The petitioner received the letter dated May 15, 2002 from Ela informing him of the resolution of the PAGCOR Board of Directors in its May 14, 2002 meeting to the effect that he was being dismissed from the service. In its resolution dated April 11, 2007, the CSC ruled that PAGCOR had violated the petitioner’s right to due process, and accordingly set aside his dismissal from the service. On February 27, 2009, the CA promulgated its decision reversing and setting aside the decision of the CSC upon its finding that the petitioner had been accorded procedural due process.

1.      The conclusion of the Court of Appeals that Petitioner’s right for due process was not violated transgressed the fundamental rules in administrative due process.

2.       The Court of Appeals decision in setting aside CSC Resolutions Nos. 070732, dated 01 April 2007, and 071485, dated 01 August 2007, is contrary to the Uniform Rules on Administrative Cases in the Civil Service and settled jurisprudence.


                The petition for review lacks merit.

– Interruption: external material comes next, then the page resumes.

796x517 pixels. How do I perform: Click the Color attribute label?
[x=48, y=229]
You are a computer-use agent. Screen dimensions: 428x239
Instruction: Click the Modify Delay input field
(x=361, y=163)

The petitioner actively participated in the entire course of the investigation and hearings conducted by PAGCOR.  He received the letter from Ela apprising him of his being administratively charged for several offenses, and directing him to submit an explanation in writing.  He was later on properly summoned to appear before the CIU, which conducted its proceedings in his own residence upon his request. During the administrative inquiry, the CIU served him a copy of the memorandum of charges, which detailed the accusations against him and specified the acts and omissions constituting his alleged offenses. He was also given the opportunity to appear before the Adjudication Committee to answer clarificatory questions.  Lastly, he was informed through a memorandum of the decision of the Board of Directors dismissing him from the service.
            In contrast, the petitioner could not dispute the observance of his right to due process by PAGCOR as set forth herein. He made no credible showing of the supposed violation of his right to due process.  He was heard through the written statement he submitted in response to the memorandum of the charges against him.  He actively participated in the administrative inquiry conducted by the CIU at his own residence. He was afforded the opportunity to clarify his position in the proceedings before the Adjudication Committee. He was also able to appeal the adverse decision to dismiss him from the service to the CSC. There is also no question that PAGCOR complied with the twin-notice requirement prior to the termination of his employment, the first notice being made through Ela’s letter dated February 21, 2002 informing him on his being administratively charged for the offenses mentioned, and the second being through the letter dated May 15, 2002 advising him that PAGCOR’s Board of Directors had resolved to dismiss him from the service. It is settled that there is no denial of procedural due process where the opportunity to be heard either through oral arguments or through pleadings is accorded. The right to counsel is not imperative because administrative investigations are themselves inquiries conducted only to determine whether there are facts that merit disciplinary measures against erring public officers and employees, with the purpose of maintaining the dignity of government service. It is noteworthy, however, that the petitioner was actually assisted by his counsel from the outset of the administrative case against him.